§ What is needed:
Quote the lines in the records below word for word, starting at the line containing "Open View previous" and ending at the line containing "click(427, 478)".

§ Records shown:
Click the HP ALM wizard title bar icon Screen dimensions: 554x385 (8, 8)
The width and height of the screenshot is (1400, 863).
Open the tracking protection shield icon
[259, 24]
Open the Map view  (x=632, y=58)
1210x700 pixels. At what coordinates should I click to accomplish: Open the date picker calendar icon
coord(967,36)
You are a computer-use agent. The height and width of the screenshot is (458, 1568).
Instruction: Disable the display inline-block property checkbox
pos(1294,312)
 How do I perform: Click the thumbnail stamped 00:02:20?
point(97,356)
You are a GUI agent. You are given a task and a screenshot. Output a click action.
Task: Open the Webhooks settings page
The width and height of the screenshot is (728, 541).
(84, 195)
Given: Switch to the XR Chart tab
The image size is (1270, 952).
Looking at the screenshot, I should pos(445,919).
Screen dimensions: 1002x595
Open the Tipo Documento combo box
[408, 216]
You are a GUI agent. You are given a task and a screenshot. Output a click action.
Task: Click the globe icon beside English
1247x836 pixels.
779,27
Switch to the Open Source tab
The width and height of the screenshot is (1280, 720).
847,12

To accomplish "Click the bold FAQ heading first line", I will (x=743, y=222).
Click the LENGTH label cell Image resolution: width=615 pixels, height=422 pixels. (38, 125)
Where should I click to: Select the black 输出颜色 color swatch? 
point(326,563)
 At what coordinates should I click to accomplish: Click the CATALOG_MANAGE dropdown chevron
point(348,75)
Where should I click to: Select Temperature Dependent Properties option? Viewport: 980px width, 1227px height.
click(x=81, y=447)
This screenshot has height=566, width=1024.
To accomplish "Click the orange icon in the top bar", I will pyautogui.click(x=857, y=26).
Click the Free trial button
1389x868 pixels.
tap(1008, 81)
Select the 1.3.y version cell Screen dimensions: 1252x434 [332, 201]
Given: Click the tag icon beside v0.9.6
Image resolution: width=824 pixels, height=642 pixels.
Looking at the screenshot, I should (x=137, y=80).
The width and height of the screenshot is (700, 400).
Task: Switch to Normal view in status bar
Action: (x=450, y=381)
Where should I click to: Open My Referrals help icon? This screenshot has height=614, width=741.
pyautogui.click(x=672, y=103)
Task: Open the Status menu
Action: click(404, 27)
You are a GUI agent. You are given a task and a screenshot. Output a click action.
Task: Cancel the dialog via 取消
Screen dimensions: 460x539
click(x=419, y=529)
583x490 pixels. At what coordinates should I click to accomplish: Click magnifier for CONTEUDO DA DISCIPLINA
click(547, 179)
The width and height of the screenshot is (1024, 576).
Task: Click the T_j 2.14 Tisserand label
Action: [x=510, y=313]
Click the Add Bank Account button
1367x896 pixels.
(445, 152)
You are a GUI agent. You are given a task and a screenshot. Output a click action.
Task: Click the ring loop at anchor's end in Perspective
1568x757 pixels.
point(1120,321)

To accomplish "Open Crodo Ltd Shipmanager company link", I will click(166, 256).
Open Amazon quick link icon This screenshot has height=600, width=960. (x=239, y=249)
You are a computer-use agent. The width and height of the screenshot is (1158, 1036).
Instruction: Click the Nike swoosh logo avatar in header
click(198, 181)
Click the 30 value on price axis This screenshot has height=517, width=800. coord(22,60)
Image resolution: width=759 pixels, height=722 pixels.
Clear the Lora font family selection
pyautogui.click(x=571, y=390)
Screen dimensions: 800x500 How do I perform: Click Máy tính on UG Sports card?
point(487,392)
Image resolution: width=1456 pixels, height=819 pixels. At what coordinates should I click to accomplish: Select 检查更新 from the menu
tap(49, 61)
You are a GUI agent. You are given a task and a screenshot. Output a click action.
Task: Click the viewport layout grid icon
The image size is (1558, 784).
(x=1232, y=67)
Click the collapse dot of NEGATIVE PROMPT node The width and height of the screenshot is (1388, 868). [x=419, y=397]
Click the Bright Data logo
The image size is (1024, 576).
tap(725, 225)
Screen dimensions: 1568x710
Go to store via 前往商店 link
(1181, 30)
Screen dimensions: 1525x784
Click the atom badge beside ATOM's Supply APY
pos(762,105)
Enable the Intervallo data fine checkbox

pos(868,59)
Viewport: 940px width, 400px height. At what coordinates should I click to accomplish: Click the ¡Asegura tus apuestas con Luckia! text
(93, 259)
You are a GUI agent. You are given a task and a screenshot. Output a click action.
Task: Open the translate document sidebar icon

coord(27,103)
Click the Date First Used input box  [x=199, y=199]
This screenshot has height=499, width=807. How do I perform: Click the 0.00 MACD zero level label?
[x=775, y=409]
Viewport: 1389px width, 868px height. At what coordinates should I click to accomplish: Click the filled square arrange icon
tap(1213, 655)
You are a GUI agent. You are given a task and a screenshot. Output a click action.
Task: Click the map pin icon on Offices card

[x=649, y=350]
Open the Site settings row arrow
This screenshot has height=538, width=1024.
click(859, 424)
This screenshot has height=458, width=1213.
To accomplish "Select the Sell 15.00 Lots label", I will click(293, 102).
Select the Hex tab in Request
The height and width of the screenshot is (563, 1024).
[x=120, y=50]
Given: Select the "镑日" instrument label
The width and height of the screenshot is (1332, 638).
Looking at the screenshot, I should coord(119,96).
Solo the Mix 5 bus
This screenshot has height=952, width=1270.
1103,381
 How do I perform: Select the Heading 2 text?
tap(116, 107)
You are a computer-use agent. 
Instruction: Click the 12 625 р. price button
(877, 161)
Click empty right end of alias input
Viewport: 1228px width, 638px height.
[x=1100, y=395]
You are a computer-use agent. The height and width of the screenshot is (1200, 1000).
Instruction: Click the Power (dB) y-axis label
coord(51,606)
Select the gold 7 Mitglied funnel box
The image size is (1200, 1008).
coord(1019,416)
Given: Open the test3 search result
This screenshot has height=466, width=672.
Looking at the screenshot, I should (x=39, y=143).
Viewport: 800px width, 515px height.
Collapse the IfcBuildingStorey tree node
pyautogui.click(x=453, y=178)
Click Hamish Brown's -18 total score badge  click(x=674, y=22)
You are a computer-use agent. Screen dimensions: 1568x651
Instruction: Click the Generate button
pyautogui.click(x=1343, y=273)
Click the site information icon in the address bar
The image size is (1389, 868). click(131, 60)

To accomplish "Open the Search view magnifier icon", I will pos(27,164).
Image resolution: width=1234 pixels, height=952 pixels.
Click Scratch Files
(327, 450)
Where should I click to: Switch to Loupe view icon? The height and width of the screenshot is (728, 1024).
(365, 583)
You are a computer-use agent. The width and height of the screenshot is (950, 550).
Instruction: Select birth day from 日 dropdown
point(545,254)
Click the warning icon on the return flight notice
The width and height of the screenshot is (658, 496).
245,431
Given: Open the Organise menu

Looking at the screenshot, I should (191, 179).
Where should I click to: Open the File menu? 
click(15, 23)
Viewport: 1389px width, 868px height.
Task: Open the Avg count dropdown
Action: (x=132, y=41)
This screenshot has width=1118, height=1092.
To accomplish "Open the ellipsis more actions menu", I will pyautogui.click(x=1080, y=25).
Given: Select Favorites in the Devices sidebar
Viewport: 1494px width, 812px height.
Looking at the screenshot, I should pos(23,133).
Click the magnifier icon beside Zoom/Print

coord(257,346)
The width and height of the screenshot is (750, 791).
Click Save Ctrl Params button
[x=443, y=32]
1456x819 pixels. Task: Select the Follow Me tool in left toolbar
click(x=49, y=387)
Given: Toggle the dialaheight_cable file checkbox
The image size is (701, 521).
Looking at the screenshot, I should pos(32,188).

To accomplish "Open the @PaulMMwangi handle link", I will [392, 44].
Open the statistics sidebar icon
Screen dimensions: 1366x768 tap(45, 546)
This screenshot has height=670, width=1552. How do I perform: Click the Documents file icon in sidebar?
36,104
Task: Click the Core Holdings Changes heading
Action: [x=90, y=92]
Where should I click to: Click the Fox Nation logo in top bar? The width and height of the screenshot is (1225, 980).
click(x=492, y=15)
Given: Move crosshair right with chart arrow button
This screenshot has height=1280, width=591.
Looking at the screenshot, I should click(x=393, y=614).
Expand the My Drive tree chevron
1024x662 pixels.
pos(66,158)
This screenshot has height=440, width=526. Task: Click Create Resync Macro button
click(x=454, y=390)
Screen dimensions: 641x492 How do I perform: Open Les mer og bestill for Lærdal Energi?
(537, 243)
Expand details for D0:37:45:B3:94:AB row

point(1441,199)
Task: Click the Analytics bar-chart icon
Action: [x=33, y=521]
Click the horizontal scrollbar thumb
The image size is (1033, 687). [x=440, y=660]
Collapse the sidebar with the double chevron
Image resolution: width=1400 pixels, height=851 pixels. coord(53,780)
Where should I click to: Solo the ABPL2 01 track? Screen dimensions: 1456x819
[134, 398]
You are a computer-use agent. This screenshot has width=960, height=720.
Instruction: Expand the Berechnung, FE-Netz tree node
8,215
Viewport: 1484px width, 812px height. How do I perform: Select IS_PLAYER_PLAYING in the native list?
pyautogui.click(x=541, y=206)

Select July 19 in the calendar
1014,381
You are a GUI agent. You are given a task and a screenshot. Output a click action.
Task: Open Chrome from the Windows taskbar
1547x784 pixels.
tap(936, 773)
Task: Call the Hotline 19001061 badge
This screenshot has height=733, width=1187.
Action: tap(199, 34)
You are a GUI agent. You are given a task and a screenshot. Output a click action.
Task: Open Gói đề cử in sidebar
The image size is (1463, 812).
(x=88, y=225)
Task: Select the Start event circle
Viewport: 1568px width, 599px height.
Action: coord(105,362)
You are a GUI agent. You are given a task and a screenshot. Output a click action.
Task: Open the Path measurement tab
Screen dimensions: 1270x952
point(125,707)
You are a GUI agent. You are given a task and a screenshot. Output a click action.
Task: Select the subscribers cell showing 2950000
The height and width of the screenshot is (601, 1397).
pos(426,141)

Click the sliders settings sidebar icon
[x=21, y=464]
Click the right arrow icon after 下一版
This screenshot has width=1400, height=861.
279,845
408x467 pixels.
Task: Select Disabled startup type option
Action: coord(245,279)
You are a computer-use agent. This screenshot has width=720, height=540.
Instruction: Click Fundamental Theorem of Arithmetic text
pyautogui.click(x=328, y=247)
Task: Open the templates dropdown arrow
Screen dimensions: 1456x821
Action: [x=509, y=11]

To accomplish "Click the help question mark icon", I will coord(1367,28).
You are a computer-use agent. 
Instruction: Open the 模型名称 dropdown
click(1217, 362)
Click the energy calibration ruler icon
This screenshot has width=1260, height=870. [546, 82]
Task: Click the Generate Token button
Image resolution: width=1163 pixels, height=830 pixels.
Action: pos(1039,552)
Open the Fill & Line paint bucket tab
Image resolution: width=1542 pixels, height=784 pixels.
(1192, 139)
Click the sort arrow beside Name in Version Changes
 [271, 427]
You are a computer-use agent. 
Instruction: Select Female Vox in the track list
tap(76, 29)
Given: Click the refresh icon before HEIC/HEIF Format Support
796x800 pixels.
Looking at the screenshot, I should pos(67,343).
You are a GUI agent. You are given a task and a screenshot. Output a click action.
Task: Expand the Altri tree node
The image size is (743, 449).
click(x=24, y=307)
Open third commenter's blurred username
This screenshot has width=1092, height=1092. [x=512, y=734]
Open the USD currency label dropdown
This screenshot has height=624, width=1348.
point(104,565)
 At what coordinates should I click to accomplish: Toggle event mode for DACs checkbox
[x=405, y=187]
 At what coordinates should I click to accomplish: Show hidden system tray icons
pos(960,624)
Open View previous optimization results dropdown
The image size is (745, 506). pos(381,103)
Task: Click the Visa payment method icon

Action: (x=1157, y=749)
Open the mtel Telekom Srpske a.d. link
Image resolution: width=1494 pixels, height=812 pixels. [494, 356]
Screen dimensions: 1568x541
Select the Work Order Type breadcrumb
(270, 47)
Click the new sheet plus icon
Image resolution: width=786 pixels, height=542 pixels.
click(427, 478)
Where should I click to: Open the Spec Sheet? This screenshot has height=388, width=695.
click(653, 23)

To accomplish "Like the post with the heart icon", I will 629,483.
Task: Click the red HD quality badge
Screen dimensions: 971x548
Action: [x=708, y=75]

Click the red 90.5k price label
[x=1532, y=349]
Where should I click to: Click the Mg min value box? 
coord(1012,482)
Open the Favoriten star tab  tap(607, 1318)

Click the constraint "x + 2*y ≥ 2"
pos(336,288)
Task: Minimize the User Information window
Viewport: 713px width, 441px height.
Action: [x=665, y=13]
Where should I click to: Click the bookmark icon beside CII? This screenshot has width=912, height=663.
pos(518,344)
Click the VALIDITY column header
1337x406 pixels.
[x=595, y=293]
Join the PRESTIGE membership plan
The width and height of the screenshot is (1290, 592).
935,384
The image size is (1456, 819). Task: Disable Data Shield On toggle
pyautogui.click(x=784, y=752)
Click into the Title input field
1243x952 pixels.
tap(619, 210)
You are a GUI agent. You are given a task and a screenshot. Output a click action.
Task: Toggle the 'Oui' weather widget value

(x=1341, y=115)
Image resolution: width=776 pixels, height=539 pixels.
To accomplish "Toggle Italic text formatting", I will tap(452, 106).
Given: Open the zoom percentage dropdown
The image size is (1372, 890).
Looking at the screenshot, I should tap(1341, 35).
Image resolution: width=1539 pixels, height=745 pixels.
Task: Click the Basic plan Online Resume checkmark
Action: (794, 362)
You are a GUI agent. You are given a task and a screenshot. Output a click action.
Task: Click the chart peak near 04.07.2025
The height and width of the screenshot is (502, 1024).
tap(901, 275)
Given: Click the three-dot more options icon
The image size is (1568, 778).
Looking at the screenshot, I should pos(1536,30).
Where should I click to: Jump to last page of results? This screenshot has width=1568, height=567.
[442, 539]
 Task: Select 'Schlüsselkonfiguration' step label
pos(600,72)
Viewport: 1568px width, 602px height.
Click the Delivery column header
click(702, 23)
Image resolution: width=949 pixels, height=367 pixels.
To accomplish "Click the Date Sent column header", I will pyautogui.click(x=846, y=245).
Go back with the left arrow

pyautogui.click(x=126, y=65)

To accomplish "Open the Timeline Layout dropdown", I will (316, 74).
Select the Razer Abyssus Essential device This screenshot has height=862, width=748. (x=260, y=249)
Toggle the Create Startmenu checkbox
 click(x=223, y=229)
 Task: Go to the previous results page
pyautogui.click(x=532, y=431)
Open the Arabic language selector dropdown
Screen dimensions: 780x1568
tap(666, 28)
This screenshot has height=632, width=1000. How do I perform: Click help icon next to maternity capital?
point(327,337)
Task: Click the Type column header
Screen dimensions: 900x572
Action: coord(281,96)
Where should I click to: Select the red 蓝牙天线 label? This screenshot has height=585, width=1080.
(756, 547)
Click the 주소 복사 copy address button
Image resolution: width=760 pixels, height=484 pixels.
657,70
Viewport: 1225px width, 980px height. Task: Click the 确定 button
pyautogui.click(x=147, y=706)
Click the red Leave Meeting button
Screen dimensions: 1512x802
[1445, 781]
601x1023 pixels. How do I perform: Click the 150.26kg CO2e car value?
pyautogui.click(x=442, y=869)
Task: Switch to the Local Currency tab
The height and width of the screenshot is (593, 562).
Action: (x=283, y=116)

§ In response:
Open View previous optimization results dropdown
The image size is (745, 506). pos(381,103)
Task: Click the Visa payment method icon

Action: (x=1157, y=749)
Open the mtel Telekom Srpske a.d. link
Image resolution: width=1494 pixels, height=812 pixels. [494, 356]
Screen dimensions: 1568x541
Select the Work Order Type breadcrumb
(270, 47)
Click the new sheet plus icon
Image resolution: width=786 pixels, height=542 pixels.
click(427, 478)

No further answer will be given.